Rheumatoid Arthritis and Lymphoma: What’s the Link?

Medically Reviewed by David Zelman, MD on December 18, 2015
3 min read

Sure, it’s scary to see an ad on TV that says your RA drugs might make you more likely to get lymphoma, a type of cancer in your lymph nodes. But that’s not something for most people to worry about, says Eric L. Matteson, MD, chair of rheumatology at the Mayo Clinic in Rochester, MN.

“The majority of this risk is related to RA, rather than the drug,” Matteson says. The disease increases the activity in your white blood cells and changes how they interact with bacteria or viruses, like the Epstein-Barr virus, in your blood. That’s what puts you at a slightly higher lymphoma risk.

Scientists have studied the links between RA drugs and lymphoma. They found that people with very active disease had a higher risk.
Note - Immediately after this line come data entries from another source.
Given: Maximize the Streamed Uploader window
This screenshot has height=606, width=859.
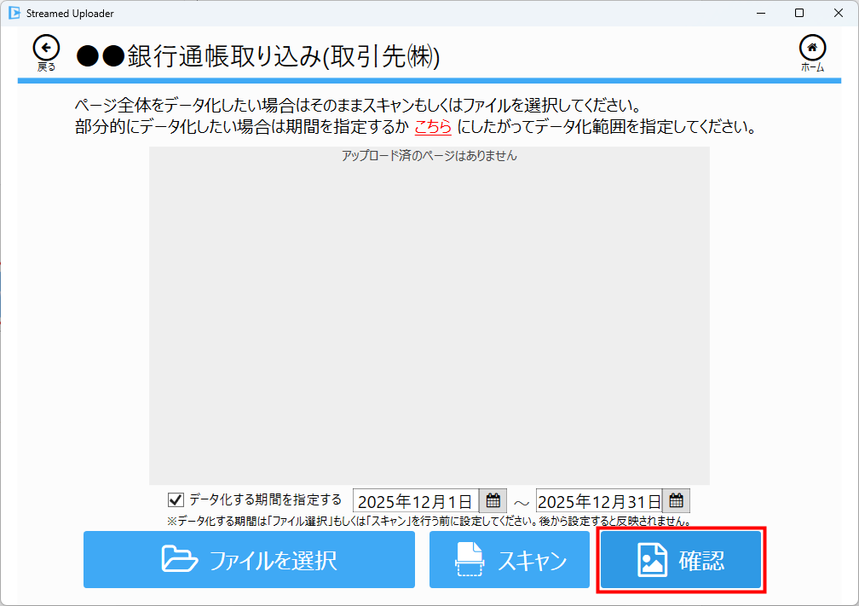Looking at the screenshot, I should click(x=799, y=13).
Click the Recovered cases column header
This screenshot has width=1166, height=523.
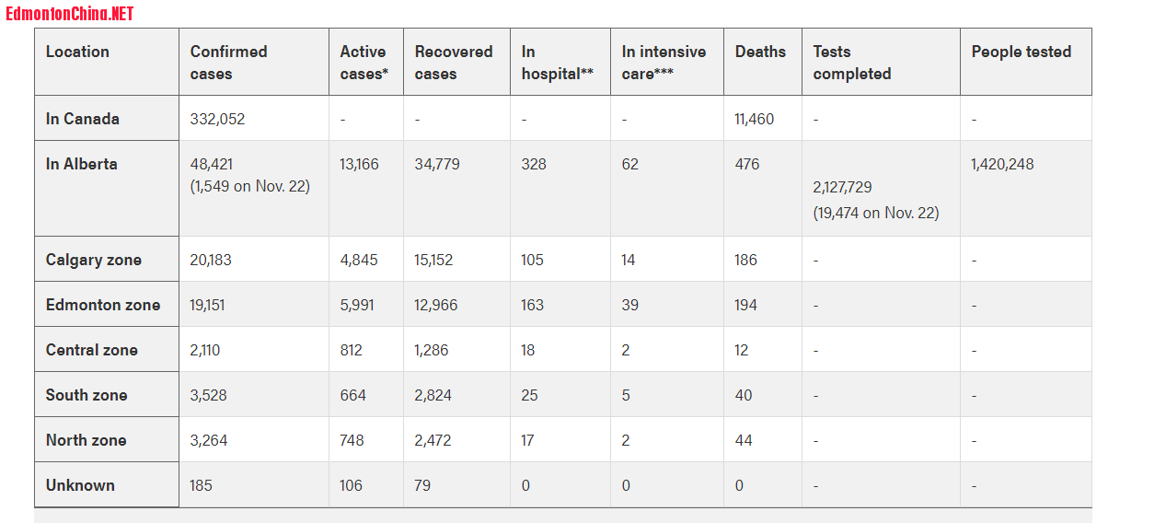(x=454, y=63)
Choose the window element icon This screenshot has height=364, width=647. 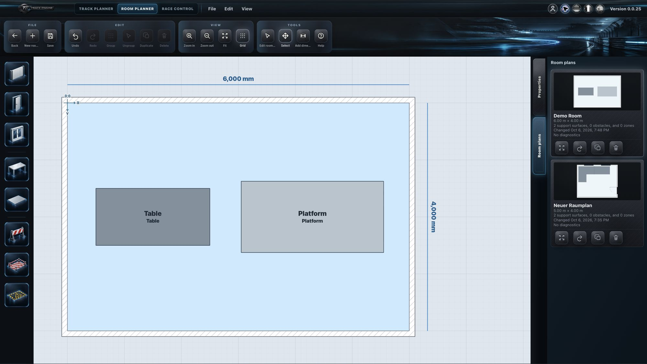coord(17,135)
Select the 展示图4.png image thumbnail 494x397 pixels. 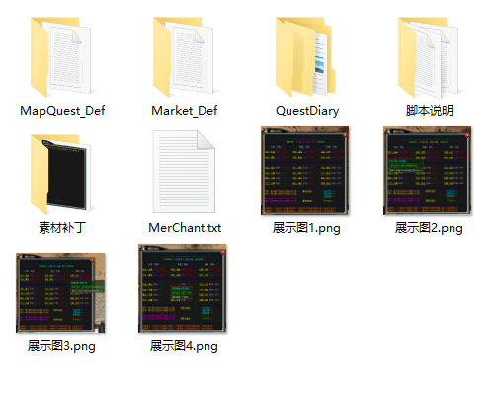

Those whose RA was well controlled were less likely to get it.

Your drugs will help you stay healthy and active, Matteson says. “I tell patients that the benefits of their medications on disease control, quality of life, length of life, and long-term RA complications far outweigh these cancer risks.”

If you have RA, you’re twice as likely to get non-Hodgkin's lymphoma as someone without the disease. But even then, it’s “is still really rare,” says Vivian Bykerk, MD, a rheumatologist at the Hospital for Special Surgery in New York.

So what’s the connection for people with RA?

“The answer is simple. Inflammation,” says John J. Cush, MD, director of clinical rheumatology at the Baylor Research Institute in Dallas. “In some studies, we see that the worse the RA, the more inflammation and greater the risk of cancer.”

If your RA is severe and you’re not managing it well, or if you’ve had the disease for many years, you’re more likely to get lymphoma. But the chance of cancer goes up with age even in people who don’t have RA.

If you’re worried about lymphoma, have an honest conversation with your doctor, says Amanda Niskar, scientific director of the Arthritis Foundation.

Lymphoma is just one disease that can come along with RA. Don’t overlook other, more common health problems like heart disease, she says.

Some signs of lymphoma to watch for:

If you have these, or if a test leads your doctor to think you might have lymphoma, they’ll probably refer you to a specialist for more information and tests. Make sure you get regular checkups as well as cancer screening tests like a colonoscopy or Pap smear, Cush says.

If you have a family member who had lymphoma, that doesn’t increase your risk of getting it and shouldn’t deter you from taking your RA drugs.

“These diseases are not that closely genetically linked,” Cush says.